> [WRITTEN TASK] Copy out all of these records word for word, omitting the pictures.

┌─ DATASET RECORDS

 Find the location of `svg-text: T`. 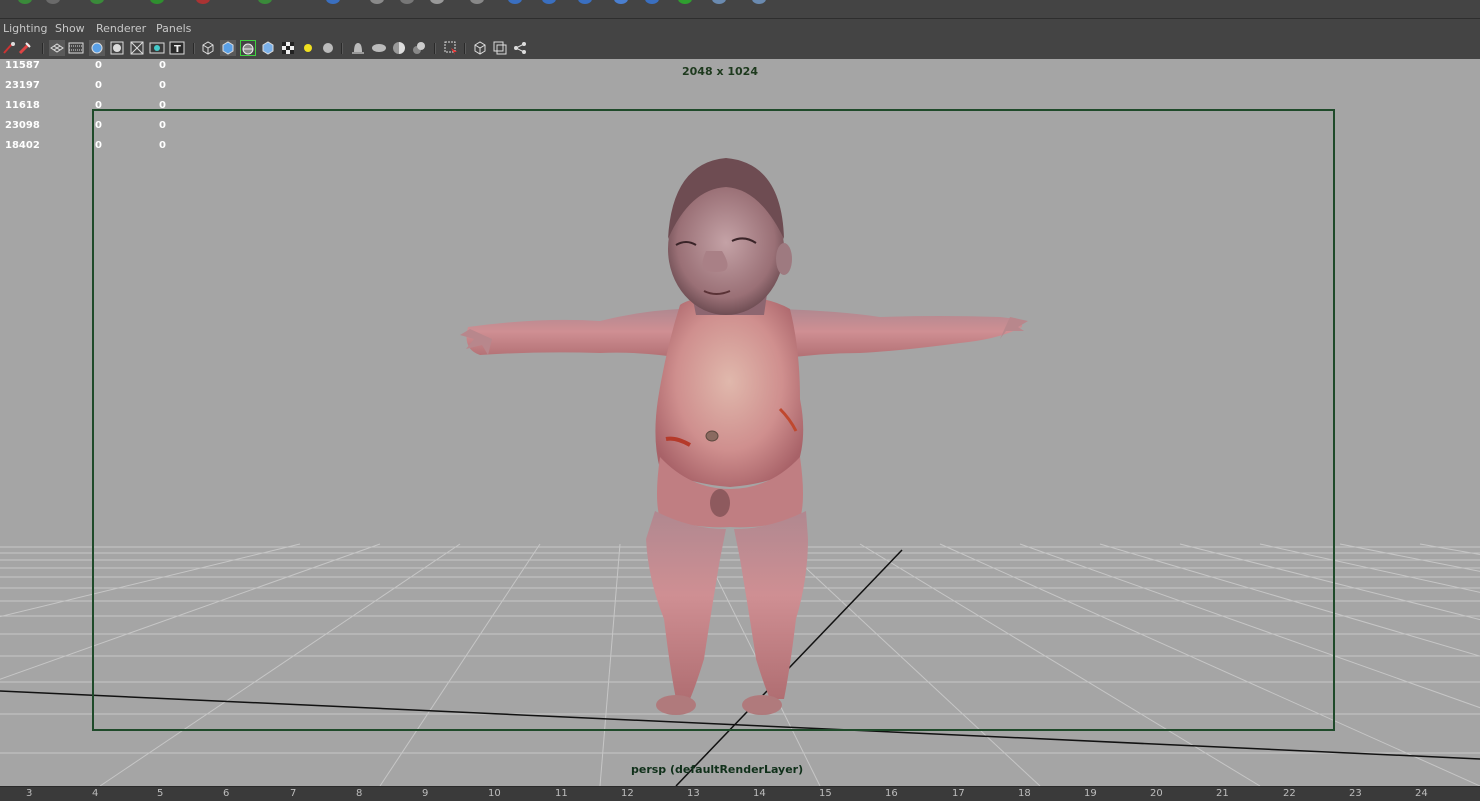

svg-text: T is located at coordinates (178, 50).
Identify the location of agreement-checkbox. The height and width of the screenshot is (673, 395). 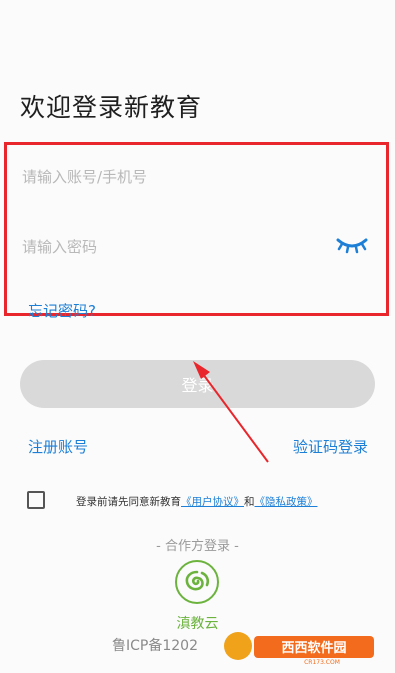
(36, 500).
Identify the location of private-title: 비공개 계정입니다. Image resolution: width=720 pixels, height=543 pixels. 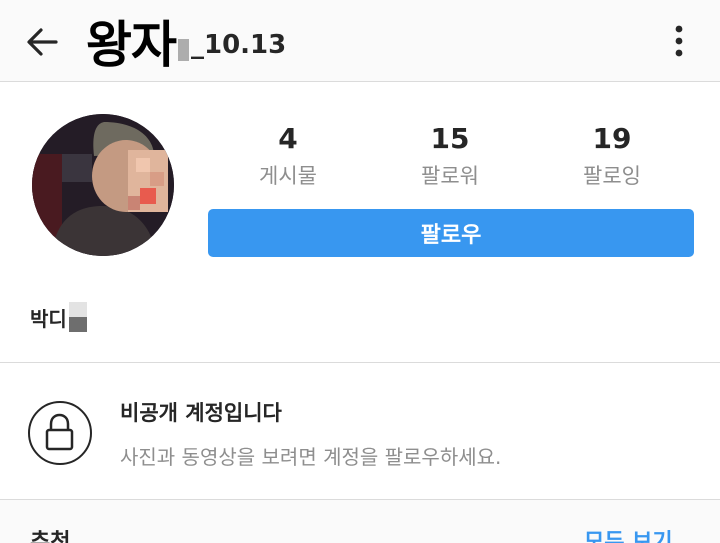
(201, 413).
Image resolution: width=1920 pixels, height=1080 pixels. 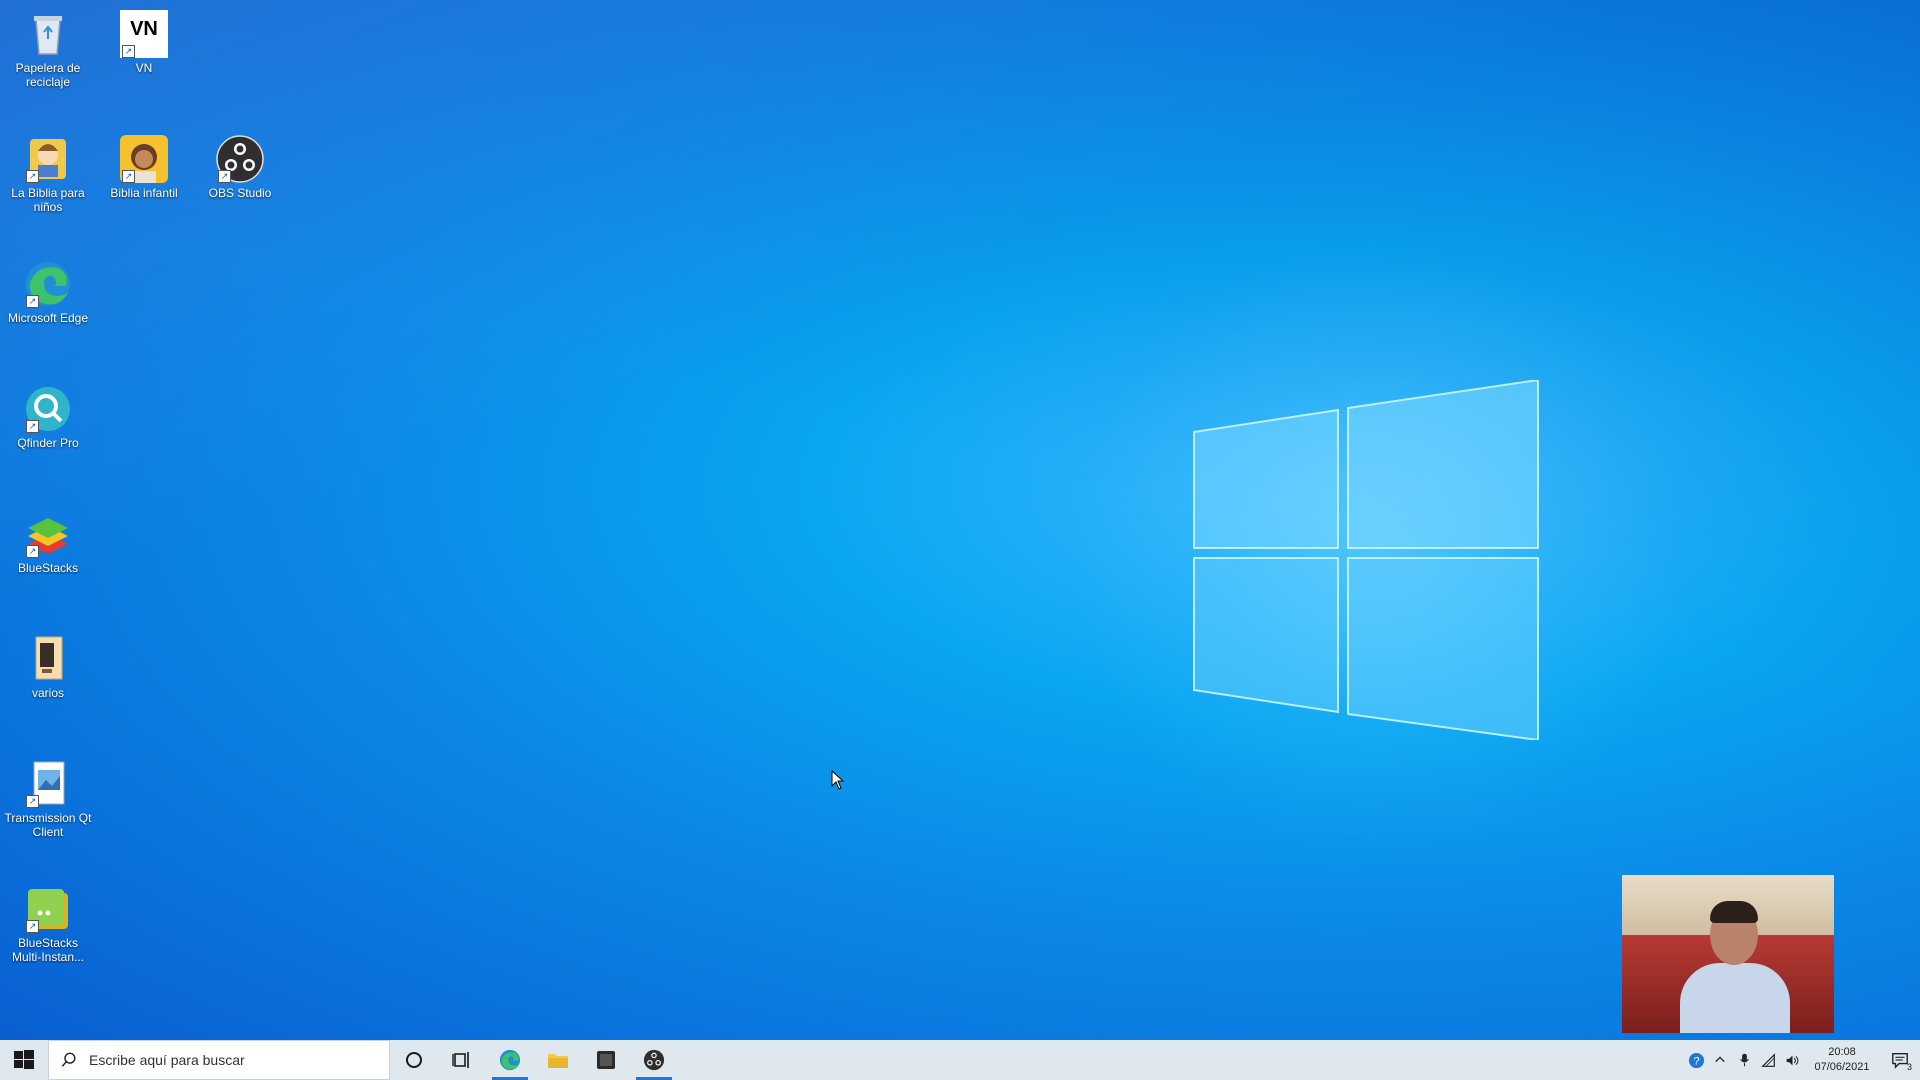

└─

> [YOUR SOLUTION]
 Find the location of `svg-text: T`. 

svg-text: T is located at coordinates (178, 50).
Identify the location of agreement-checkbox. The height and width of the screenshot is (673, 395). 
(36, 500).
Identify the location of private-title: 비공개 계정입니다. Image resolution: width=720 pixels, height=543 pixels. 
(201, 413).
Image resolution: width=1920 pixels, height=1080 pixels. 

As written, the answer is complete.